Render the records as a two-column CSV, starting at the line that contains "Identify the location of y-right-tick-label: 2.0." and stopping after the line that contains "coordinates (86, 156).". Use the column names input and output, with one row per record: its text under input and its answer under output, each in a single quoted field with line breaks changed to spaces.
=== Section Start ===
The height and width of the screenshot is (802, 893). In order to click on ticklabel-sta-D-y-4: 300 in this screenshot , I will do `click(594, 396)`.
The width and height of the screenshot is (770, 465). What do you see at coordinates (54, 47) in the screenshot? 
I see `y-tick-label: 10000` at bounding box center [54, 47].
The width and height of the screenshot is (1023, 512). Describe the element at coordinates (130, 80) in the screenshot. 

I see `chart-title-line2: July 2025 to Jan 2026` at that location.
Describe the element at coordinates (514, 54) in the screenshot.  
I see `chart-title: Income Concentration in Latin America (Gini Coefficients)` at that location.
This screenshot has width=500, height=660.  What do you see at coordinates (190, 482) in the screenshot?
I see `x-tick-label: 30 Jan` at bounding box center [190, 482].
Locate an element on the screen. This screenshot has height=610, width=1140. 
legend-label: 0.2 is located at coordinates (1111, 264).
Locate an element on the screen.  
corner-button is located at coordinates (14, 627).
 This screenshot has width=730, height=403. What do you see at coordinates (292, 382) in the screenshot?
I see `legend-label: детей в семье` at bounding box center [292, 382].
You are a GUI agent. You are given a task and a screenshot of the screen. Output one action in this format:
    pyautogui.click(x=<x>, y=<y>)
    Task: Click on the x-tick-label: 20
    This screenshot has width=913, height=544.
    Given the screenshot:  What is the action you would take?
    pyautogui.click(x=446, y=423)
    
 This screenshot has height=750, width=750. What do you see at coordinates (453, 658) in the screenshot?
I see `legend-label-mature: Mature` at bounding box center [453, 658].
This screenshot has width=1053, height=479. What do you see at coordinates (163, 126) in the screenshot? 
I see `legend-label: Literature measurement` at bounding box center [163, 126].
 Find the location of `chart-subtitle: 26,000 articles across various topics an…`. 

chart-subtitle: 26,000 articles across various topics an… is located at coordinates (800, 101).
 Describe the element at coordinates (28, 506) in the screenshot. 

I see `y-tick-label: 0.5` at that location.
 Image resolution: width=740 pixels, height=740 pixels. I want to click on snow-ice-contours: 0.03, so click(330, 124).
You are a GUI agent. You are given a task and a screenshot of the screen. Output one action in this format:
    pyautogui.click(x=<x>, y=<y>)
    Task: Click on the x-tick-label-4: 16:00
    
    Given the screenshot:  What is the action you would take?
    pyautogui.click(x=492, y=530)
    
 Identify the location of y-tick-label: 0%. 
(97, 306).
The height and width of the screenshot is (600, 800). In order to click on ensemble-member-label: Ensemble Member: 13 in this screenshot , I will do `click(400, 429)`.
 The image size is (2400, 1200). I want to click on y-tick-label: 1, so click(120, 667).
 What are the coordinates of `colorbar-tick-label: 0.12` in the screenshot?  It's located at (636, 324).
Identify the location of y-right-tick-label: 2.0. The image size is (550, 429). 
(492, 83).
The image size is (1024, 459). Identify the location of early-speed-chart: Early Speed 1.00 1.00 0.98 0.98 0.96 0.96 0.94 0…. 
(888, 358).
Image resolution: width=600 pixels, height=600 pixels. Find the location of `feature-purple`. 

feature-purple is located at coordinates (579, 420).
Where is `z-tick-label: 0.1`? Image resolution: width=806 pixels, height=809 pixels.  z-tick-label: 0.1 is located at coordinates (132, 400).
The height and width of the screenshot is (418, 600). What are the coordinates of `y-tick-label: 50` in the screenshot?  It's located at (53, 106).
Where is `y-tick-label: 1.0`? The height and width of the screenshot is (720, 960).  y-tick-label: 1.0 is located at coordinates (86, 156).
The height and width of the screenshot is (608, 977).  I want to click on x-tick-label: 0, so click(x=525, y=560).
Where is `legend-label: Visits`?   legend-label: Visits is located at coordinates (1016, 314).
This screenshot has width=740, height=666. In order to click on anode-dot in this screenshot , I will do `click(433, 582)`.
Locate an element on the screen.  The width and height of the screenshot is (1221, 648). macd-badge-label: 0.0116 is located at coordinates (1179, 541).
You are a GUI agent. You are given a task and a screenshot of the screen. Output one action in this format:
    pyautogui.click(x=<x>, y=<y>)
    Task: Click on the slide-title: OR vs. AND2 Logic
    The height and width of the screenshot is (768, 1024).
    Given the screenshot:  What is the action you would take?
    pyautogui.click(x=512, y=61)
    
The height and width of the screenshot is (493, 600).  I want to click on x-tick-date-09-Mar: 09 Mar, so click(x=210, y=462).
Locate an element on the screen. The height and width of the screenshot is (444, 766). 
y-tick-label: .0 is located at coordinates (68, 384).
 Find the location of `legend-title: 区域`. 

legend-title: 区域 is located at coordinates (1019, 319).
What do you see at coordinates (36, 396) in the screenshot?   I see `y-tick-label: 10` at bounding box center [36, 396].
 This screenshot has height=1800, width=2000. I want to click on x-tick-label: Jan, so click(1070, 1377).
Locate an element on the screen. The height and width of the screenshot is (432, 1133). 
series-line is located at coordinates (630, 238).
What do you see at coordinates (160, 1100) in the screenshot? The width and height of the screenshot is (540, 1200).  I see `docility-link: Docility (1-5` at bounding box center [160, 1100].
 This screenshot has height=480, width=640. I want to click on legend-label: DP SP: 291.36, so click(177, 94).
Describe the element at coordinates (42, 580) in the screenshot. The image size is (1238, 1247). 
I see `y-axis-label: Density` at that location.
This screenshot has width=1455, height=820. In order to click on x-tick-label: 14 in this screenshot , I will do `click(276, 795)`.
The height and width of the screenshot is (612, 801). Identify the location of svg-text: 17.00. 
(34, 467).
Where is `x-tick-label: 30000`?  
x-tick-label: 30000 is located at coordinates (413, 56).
=== Section End ===
EXERCISE RESPONSE >>
input,output
"Identify the location of y-right-tick-label: 2.0. The image size is (550, 429).","(492, 83)."
"The image size is (1024, 459). Identify the location of early-speed-chart: Early Speed 1.00 1.00 0.98 0.98 0.96 0.96 0.94 0….","(888, 358)."
"Image resolution: width=600 pixels, height=600 pixels. Find the location of `feature-purple`.","feature-purple is located at coordinates (579, 420)."
"Where is `z-tick-label: 0.1`? Image resolution: width=806 pixels, height=809 pixels.","z-tick-label: 0.1 is located at coordinates (132, 400)."
"The height and width of the screenshot is (418, 600). What are the coordinates of `y-tick-label: 50` in the screenshot?","It's located at (53, 106)."
"Where is `y-tick-label: 1.0`? The height and width of the screenshot is (720, 960).","y-tick-label: 1.0 is located at coordinates (86, 156)."